Was also tun? Ich glaube ein Weg wäre es nicht die Rezepte der Männer einfach auf die Frauen anzuwenden. Ja, in vielen Dingen ist der Männerfußball auch ein Vorbild. Aber er ist nicht dazu da 1:1 kopiert zu werden. In Deutschland aber neigt man ein wenig dazu lieber alles wie bei den Männern zu machen, als wolle man vergessen machen, dass da 22 Frauen auf dem Platz stehen und am Spielfeldrand ein Publikum, das sich ganz bewusst entschieden hat dieses Spiel anzusehen. Man muss beide Gruppen auch als solche ansprechen.
Hier bei mir zuhause gab es vor ein paar Jahren mit dem ETSV Würzburg einen Versuch Frauenfußball zu etablieren. Die ersten Jahre sah es auch gut aus, die Eisenbahnerinnen schafften es für ein paar Jahre in die 2. Bundesliga, stiegen aber kurz bevor die 2. Ligen eingleisig wurden wieder ab. Die 2. Liga zusammenzufassen war übrigens noch so eine Entscheidung, die man den Männern nachgemacht haben. Was für finanzschwächere Vereine schwer zu schlucken ist und Spielerinnen eine größere Belastung brachte, die auch von den 2. Liga-Gehältern der Männer nur träumen können.
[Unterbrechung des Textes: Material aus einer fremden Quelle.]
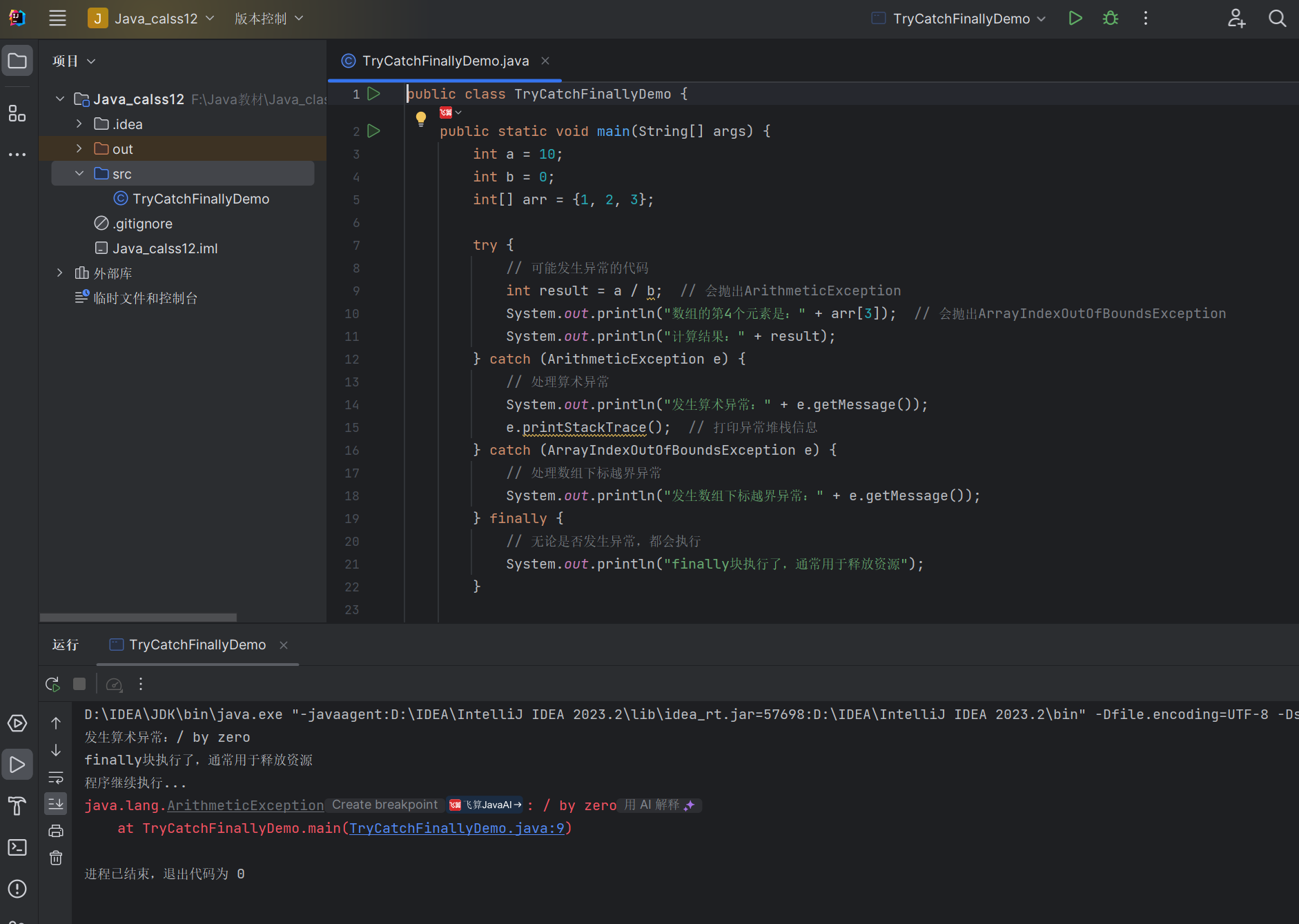The image size is (1299, 924).
Task: Toggle the Project tool window
Action: click(x=17, y=61)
Diese Saison startet ein neuer Versuch, der ETSV ist Geschichte, aber mit den Würzburg Dragons hat man jetzt einen Unterbau in Sachen Mädchenfußball, von dem auch höherklassige Teams sich etwas abgucken könnten. (Schade übrigens, dass ich beim ersten Spiel nicht dabei sein kann, weil ich im Familienurlaub bin.) Groß Aufmerksamkeit wird es in einer Stadt wie Würzburg aber leider nicht erregen, hier teilt sich alles auf zwischen den erstklassigen Basketballern und drittklassigen Würzburger Kickers. Damit meine ich nicht mal die Fans, jeder soll Fan seines eigenen Vereins und Sports bleiben, aber eben die Sponsoren. Auch so eine Quadratur des Kreises. Kein Erfolg, keine Sponsoren. Keine finanzielle Basis, kein Erfolg. Einem großen Artikel der FAZ vom Samstag zu folge, soll jetzt selbst schon die Allianz ihr Engagement überdenken. Immerhin ist sie noch der Namensponsor der 1. Frauen-Bundesliga.